This month’s email newsletter from Sky Television featured an interesting “This Month’s Top Tip” at the bottom: “We are always getting queries on how to open up the back of your remote to change the batteries”. Really? That must mean there’s a design problem with the remotes.
Sky’s solution: “To make this process easier for you, our customer services team have put together this video showing you exactly how to do it.” Sky should get credit for offering an easy way for Internet-using customers to see how to change the batteries—seriously, it’s not easy or obvious how to get the thing open.
However, their “new media” video on the battery-changing technique is incredibly ironic: The background music is copyrighted.
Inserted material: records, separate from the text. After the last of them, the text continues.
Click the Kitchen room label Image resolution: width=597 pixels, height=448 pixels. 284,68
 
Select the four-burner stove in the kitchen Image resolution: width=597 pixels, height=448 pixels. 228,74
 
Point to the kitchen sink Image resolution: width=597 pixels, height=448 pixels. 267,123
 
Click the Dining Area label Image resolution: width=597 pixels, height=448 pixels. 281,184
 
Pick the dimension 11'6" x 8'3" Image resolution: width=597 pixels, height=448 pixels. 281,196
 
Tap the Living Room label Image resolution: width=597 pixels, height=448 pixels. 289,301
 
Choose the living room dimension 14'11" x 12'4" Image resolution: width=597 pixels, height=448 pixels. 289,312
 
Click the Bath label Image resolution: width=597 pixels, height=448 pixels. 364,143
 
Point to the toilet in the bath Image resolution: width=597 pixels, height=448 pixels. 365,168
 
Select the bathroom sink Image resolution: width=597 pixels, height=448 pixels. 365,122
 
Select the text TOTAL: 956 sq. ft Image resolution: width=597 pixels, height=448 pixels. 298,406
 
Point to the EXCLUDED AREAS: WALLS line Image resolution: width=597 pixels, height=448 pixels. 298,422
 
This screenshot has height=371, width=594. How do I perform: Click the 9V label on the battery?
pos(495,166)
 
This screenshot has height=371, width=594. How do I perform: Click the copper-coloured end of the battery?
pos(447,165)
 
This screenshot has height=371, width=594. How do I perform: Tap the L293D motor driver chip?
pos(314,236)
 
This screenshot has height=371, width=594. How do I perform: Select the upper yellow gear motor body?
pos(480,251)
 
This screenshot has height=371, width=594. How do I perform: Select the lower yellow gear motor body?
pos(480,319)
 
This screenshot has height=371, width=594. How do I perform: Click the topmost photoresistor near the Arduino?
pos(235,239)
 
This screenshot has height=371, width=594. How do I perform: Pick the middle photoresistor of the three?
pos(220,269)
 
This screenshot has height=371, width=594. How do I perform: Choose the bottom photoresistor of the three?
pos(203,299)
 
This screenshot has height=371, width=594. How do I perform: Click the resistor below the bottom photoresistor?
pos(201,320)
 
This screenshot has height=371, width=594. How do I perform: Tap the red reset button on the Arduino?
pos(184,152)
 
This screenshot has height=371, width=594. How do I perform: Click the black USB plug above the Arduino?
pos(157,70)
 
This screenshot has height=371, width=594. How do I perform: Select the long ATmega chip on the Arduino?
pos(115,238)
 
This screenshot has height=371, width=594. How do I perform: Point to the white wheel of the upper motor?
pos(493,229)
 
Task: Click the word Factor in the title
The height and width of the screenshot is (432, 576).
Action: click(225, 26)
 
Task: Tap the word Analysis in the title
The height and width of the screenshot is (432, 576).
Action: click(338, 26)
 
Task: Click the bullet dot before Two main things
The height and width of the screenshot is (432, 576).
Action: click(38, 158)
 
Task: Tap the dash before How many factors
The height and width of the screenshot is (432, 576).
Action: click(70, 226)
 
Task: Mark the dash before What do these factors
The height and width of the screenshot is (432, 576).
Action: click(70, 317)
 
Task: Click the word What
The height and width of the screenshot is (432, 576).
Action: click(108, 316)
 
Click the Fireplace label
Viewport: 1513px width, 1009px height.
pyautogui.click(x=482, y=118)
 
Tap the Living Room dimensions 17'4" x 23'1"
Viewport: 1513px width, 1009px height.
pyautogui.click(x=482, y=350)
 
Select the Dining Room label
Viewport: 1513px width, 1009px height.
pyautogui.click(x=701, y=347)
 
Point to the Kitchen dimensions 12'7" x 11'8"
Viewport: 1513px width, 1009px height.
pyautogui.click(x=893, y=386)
Sky Television was one of the backers of the now defunct Section 92A of the Copyright Act. Sky supported the measure because, like record companies and Hollywood movie studios, they’re convinced that they’re losing revenue to “piracy”.
As the debate raged, particularly over how fast and under what circumstances alleged pirates would lose their Internet connections, and even as Internet giant Google announced its opposition, “Sky Television said that ISPs should cut off copyright infringers sooner than… proposed.” (full quote at the bottom of the linked story)
There’s no way the music in the video is “fair use”, a defence that doesn’t actually exist under New Zealand copyright law, anyway. Sky will have a license for music they broadcast, but New Zealand doesn’t offer a license for Internet use of copyrighted music. So, in essence, Sky became a “media pirate” when they used copyrighted music for an Internet video.